Outra medida foi adotar benefícios adicionais, como plano de saúde e odontológico. A experiência será por seis meses, mas com potencial de se tornar uma política permanente para reduzir o absenteísmo.
“A partir de dezembro, o sindicato passará a disponibilizar, em caráter experimental, um plano de assistência à saúde e um plano odontológico aos trabalhadores, pelo período inicial de seis meses. A iniciativa reforça o compromisso conjunto com o bem-estar da categoria e busca contribuir para a redução do absenteísmo”, informa a concessionária.
A empresa já oferece cesta básica para trabalhadores com alta assiduidade, vale-alimentação e premiação anual de assiduidade.
A CG Solurb conta com aproximadamente mil trabalhadores, que atuam na coleta de resíduos sólidos, varrição, operação dos ecopontos, administração e atividades de apoio.
Pandemia acelerou novos modelos de trabalho

Tragédia na saúde, a pandemia de covid, que começou em 2020 e terminou em 2023, também foi decisiva para acelerar novos modelos de trabalho. A restrição na mobilidade abriu as portas para home office, teletrabalho e serviços digitais.
“Além disso, formas alternativas de geração de renda - motoristas de aplicativo, entregadores e outras atividades mediadas por plataformas - tornaram-se atrativas por oferecerem autonomia, flexibilidade e remunerações competitivas. Essa mudança impactou setores tradicionais. Na construção civil, por exemplo, muitos filhos de pedreiros não desejam seguir a profissão, pois hoje existem caminhos menos desgastantes fisicamente e com retornos semelhantes”, afirma Angela Frata, que é economista, administradora e coordenadora dos cursos de Administração, Ciências Contábeis e Gestão de Recursos Humanos da Estácio em Campo Grande.
De acordo com Angela, há pesquisadores que relacionam a dedicação ao estudo com o retorno percebido no mercado. “Após a pandemia, muitos revisitaram a relação entre trabalho, tempo e qualidade de vida. Nem todo mundo deseja passar a vida em atividades pesadas em troca de consumo. A construção de riqueza exige disciplina e esforço constantes, e parte das novas gerações não compartilha mais essa lógica tradicional”, destaca a professora.
Um exemplo está no campo.

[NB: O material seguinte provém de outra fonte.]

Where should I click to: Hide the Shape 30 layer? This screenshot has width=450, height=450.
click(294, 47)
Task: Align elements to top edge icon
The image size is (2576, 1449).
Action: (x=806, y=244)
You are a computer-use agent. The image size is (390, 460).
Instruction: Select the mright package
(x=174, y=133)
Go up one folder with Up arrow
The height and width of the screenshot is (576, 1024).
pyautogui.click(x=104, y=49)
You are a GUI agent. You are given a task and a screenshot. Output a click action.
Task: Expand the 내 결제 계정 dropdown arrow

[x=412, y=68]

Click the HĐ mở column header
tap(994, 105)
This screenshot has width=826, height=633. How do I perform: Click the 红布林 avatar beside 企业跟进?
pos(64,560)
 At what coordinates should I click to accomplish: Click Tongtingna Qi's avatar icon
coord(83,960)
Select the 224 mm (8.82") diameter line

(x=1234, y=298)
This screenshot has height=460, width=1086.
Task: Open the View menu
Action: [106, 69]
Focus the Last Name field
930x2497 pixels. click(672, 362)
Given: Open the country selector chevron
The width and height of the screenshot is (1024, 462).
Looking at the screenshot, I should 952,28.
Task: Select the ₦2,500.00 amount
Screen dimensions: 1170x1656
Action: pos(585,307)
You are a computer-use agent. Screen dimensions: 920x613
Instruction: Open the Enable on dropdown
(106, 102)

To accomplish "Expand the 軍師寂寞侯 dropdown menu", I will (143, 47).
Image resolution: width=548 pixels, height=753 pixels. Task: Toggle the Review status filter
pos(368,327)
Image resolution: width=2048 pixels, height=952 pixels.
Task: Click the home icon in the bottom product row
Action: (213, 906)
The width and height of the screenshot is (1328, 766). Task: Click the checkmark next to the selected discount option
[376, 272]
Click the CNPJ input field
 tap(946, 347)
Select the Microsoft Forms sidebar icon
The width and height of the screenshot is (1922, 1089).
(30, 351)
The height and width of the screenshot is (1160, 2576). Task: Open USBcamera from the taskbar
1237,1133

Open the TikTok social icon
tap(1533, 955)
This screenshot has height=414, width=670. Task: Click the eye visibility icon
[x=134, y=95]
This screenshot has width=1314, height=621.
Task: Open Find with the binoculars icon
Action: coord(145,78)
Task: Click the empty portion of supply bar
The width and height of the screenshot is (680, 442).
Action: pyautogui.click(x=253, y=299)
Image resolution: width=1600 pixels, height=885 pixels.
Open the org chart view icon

O agronegócio destina salários altos para profissionais qualificados. “Contudo, muitos trabalhadores evitam ir para o interior, onde há isolamento, menos opções de lazer e distância dos centros urbanos”, diz Angela, que tem mestrado em agronegócio.
Outra realidade na Geração Z é a dificuldade em conseguir comprometimento dos colaboradores. “A geração atual não vê no trabalho algo construtivo, quer viver o dia, sem pensar muito no futuro”.